最近、国から難病指定されている突発性ジルオールやりたくなる病にかかり苦しんでいますが、困ったことになぜか内容をサッパリ覚えていません。何となく面白かったという印象以外、何もかも忘れてしまっているのです。

そもそも「忘れる」ということについて考えてみると、生きるということは忘れることと言っても過言ではありません。

なぜオタがアニメの円盤を買うのかといえば、内容を忘れてしまうからですし、なぜ上司が「そんなこと聞いていない」というかと言えば、報告したことを忘れているからですし、なぜ晩ごはんを2回食べるかというと、さっき食べたことを忘れているからです。私も忘れっぽいところがあるので、なぜ自分が生きているのか理由を忘れてしまいました。せいぜい覚えているのはドラグ・スレイブの詠唱か、セレスティアルスターの詠唱くらいなものです。永遠に儚く。

そのような特性を人間が持っているからこそ、悲惨な事件をいつまでも忘れないでいるために、そして悲劇を繰り返さないようにするために、記念碑を作って目に見える形で残すのは大切なことなのです。

歴史に残るような偉い人が自らの銅像を建てて、いつまでも人々が自分のことを忘れないでいてくれるように計らうのも、「人間は忘れる生き物である」ということをよく理解しているためです。権力者が銅像を建てるのは、ただ権勢を誇示するだけではなく実利的な意味があったのですね。

逆に言えば、人々に自分のことを覚えてもらおうと思えば銅像を建てるのが一番ということです。場合によっては「銅像になるくらいだから偉い人なのかな?」と思ってもらえるメリットも得られます。

銅像というのは議員になってから建てるものだという先入観もありますが、歴史から学んだ賢者は、反対にむしろ銅像を建てることこそが議員への近道ということを知っているのです。ウソだと思うならぜひ一度試してみてください。待ち合わせの目印にもなるのでみんな喜びます。

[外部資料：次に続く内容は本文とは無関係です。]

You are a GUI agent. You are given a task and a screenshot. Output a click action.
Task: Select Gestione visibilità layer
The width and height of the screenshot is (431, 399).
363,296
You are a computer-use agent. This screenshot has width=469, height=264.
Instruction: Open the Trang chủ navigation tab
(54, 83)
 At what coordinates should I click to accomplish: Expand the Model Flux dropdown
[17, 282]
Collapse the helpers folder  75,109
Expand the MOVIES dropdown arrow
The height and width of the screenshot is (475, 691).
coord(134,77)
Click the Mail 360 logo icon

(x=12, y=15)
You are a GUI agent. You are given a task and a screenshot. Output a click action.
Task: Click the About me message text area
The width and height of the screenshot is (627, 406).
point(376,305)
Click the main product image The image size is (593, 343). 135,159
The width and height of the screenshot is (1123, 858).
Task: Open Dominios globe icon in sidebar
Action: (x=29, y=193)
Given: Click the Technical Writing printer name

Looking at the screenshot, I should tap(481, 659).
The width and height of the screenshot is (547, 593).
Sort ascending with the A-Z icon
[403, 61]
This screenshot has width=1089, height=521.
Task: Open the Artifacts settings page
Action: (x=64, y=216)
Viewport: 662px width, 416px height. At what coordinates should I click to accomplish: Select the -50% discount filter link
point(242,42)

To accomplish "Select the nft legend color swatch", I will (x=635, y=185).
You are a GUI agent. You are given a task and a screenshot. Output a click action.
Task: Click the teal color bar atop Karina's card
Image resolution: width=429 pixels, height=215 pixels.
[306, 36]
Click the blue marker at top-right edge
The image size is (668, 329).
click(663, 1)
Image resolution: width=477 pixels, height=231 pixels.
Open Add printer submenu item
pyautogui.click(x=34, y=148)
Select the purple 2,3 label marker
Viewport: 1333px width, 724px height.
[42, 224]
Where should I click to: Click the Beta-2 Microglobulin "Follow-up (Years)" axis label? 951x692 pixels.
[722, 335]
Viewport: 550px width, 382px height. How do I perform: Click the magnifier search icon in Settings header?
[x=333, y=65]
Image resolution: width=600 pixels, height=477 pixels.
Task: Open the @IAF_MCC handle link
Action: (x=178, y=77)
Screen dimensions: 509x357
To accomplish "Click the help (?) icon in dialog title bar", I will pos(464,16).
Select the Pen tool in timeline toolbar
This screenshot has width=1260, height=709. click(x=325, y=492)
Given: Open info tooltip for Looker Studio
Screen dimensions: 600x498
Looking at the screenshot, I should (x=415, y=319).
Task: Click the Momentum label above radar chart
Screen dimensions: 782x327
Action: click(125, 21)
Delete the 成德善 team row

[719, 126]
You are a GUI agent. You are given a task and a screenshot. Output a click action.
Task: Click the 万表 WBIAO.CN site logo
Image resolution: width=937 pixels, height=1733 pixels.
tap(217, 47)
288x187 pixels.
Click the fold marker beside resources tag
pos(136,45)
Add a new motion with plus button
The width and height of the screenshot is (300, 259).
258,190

「面白さ」というものが普遍的な価値観であるならば、10年に一度ドラクエやFFにザオリクがかけられてリメイクとして蘇るのも、群体としての人類が後世に価値を残していこうとする自然な行動なのかもしれません。

名作として名高いドラクエ3やFF3の価値は、普遍的なものとして人類の歴史の中で繰り返しリメイクされ続け、永遠の消費に耐えたのち、概念としての生を得るのでしょう。一度リメイクの輪廻サイクルに乗ったドラクエ3は、プレステ64の時代も、プレステ14851の時代も変わらず人々から愛され続けたのです。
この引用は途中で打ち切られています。